_WORK REQUEST:_ Reproduce the records in full. Alter nothing.

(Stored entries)
>>>
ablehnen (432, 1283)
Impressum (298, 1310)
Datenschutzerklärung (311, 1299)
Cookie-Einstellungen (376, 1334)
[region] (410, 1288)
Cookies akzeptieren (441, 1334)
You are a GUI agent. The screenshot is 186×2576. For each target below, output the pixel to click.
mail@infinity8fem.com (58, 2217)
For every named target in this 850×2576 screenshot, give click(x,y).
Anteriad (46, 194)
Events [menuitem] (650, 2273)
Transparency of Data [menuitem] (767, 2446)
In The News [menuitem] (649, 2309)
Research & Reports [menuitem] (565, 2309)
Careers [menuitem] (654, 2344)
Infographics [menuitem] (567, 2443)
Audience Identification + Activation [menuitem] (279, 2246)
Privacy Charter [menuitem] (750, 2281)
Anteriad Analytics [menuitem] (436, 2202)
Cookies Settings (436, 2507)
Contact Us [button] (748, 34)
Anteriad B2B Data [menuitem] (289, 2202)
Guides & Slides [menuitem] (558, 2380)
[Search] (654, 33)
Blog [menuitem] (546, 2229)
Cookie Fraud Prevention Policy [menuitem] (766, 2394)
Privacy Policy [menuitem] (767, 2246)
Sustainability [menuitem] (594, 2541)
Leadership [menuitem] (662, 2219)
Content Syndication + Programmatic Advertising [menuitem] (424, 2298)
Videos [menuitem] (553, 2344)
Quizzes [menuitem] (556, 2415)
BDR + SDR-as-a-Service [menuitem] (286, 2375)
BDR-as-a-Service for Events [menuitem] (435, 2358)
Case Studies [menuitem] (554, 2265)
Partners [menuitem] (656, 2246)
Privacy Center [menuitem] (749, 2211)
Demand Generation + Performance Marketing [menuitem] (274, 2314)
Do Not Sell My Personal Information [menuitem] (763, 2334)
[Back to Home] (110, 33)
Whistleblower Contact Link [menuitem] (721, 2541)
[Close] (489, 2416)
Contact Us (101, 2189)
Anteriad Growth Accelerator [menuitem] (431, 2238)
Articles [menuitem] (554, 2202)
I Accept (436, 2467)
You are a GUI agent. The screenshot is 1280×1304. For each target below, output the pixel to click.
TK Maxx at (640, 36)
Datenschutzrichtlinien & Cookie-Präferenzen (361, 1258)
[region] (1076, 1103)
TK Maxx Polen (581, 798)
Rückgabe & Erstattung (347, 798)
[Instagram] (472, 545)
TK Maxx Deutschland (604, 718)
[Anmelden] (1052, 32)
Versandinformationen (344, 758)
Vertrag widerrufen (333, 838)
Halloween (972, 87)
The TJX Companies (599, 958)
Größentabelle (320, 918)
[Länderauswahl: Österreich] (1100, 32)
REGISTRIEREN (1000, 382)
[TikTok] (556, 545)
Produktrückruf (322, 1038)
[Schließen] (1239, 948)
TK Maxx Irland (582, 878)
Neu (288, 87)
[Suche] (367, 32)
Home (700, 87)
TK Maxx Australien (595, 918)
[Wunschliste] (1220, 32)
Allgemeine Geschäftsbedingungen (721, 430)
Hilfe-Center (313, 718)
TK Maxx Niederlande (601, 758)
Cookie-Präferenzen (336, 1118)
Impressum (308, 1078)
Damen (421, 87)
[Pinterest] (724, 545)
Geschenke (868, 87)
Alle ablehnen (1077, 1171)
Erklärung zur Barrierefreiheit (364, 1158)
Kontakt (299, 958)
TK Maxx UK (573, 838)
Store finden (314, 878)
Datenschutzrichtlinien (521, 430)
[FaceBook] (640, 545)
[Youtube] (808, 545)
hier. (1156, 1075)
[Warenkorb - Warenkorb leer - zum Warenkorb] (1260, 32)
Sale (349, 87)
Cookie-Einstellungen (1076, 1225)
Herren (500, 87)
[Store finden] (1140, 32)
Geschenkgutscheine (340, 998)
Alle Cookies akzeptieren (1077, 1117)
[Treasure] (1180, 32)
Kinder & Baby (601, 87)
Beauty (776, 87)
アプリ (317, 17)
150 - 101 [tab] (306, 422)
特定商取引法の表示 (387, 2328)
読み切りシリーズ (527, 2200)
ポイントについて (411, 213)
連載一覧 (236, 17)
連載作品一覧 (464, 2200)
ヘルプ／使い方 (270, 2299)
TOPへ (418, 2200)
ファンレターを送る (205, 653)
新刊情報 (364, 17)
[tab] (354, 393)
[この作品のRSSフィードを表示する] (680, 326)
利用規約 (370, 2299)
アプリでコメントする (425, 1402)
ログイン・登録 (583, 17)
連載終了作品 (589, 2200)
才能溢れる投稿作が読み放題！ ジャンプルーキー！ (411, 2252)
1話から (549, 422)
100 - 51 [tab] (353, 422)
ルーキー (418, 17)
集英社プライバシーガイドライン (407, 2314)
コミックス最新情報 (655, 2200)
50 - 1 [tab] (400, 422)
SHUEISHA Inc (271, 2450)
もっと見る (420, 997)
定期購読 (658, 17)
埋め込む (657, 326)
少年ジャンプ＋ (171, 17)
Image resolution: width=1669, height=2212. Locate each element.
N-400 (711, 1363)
<<<
_EXERCISE OUTPUT:_
ablehnen (432, 1283)
Impressum (298, 1310)
Datenschutzerklärung (311, 1299)
Cookie-Einstellungen (376, 1334)
[region] (410, 1288)
Cookies akzeptieren (441, 1334)
You are a GUI agent. The screenshot is 186×2576. For each target below, output the pixel to click.
mail@infinity8fem.com (58, 2217)
For every named target in this 850×2576 screenshot, give click(x,y).
Anteriad (46, 194)
Events [menuitem] (650, 2273)
Transparency of Data [menuitem] (767, 2446)
In The News [menuitem] (649, 2309)
Research & Reports [menuitem] (565, 2309)
Careers [menuitem] (654, 2344)
Infographics [menuitem] (567, 2443)
Audience Identification + Activation [menuitem] (279, 2246)
Privacy Charter [menuitem] (750, 2281)
Anteriad Analytics [menuitem] (436, 2202)
Cookies Settings (436, 2507)
Contact Us [button] (748, 34)
Anteriad B2B Data [menuitem] (289, 2202)
Guides & Slides [menuitem] (558, 2380)
[Search] (654, 33)
Blog [menuitem] (546, 2229)
Cookie Fraud Prevention Policy [menuitem] (766, 2394)
Privacy Policy [menuitem] (767, 2246)
Sustainability [menuitem] (594, 2541)
Leadership [menuitem] (662, 2219)
Content Syndication + Programmatic Advertising [menuitem] (424, 2298)
Videos [menuitem] (553, 2344)
Quizzes [menuitem] (556, 2415)
BDR + SDR-as-a-Service [menuitem] (286, 2375)
BDR-as-a-Service for Events [menuitem] (435, 2358)
Case Studies [menuitem] (554, 2265)
Partners [menuitem] (656, 2246)
Privacy Center [menuitem] (749, 2211)
Demand Generation + Performance Marketing [menuitem] (274, 2314)
Do Not Sell My Personal Information [menuitem] (763, 2334)
[Back to Home] (110, 33)
Whistleblower Contact Link [menuitem] (721, 2541)
[Close] (489, 2416)
Contact Us (101, 2189)
Anteriad Growth Accelerator [menuitem] (431, 2238)
Articles [menuitem] (554, 2202)
I Accept (436, 2467)
You are a GUI agent. The screenshot is 1280×1304. For each target below, output the pixel to click.
TK Maxx at (640, 36)
Datenschutzrichtlinien & Cookie-Präferenzen (361, 1258)
[region] (1076, 1103)
TK Maxx Polen (581, 798)
Rückgabe & Erstattung (347, 798)
[Instagram] (472, 545)
TK Maxx Deutschland (604, 718)
[Anmelden] (1052, 32)
Versandinformationen (344, 758)
Vertrag widerrufen (333, 838)
Halloween (972, 87)
The TJX Companies (599, 958)
Größentabelle (320, 918)
[Länderauswahl: Österreich] (1100, 32)
REGISTRIEREN (1000, 382)
[TikTok] (556, 545)
Produktrückruf (322, 1038)
[Schließen] (1239, 948)
TK Maxx Irland (582, 878)
Neu (288, 87)
[Suche] (367, 32)
Home (700, 87)
TK Maxx Australien (595, 918)
[Wunschliste] (1220, 32)
Allgemeine Geschäftsbedingungen (721, 430)
Hilfe-Center (313, 718)
TK Maxx Niederlande (601, 758)
Cookie-Präferenzen (336, 1118)
Impressum (308, 1078)
Damen (421, 87)
[Pinterest] (724, 545)
Geschenke (868, 87)
Alle ablehnen (1077, 1171)
Erklärung zur Barrierefreiheit (364, 1158)
Kontakt (299, 958)
TK Maxx UK (573, 838)
Store finden (314, 878)
Datenschutzrichtlinien (521, 430)
[FaceBook] (640, 545)
[Youtube] (808, 545)
hier. (1156, 1075)
[Warenkorb - Warenkorb leer - zum Warenkorb] (1260, 32)
Sale (349, 87)
Cookie-Einstellungen (1076, 1225)
Herren (500, 87)
[Store finden] (1140, 32)
Geschenkgutscheine (340, 998)
Alle Cookies akzeptieren (1077, 1117)
[Treasure] (1180, 32)
Kinder & Baby (601, 87)
Beauty (776, 87)
アプリ (317, 17)
150 - 101 [tab] (306, 422)
特定商取引法の表示 (387, 2328)
読み切りシリーズ (527, 2200)
ポイントについて (411, 213)
連載一覧 (236, 17)
連載作品一覧 (464, 2200)
ヘルプ／使い方 (270, 2299)
TOPへ (418, 2200)
ファンレターを送る (205, 653)
新刊情報 (364, 17)
[tab] (354, 393)
[この作品のRSSフィードを表示する] (680, 326)
利用規約 (370, 2299)
アプリでコメントする (425, 1402)
ログイン・登録 (583, 17)
連載終了作品 (589, 2200)
才能溢れる投稿作が読み放題！ ジャンプルーキー！ (411, 2252)
1話から (549, 422)
100 - 51 [tab] (353, 422)
ルーキー (418, 17)
集英社プライバシーガイドライン (407, 2314)
コミックス最新情報 (655, 2200)
50 - 1 [tab] (400, 422)
SHUEISHA Inc (271, 2450)
もっと見る (420, 997)
定期購読 (658, 17)
埋め込む (657, 326)
少年ジャンプ＋ (171, 17)
Image resolution: width=1669, height=2212. Locate each element.
N-400 (711, 1363)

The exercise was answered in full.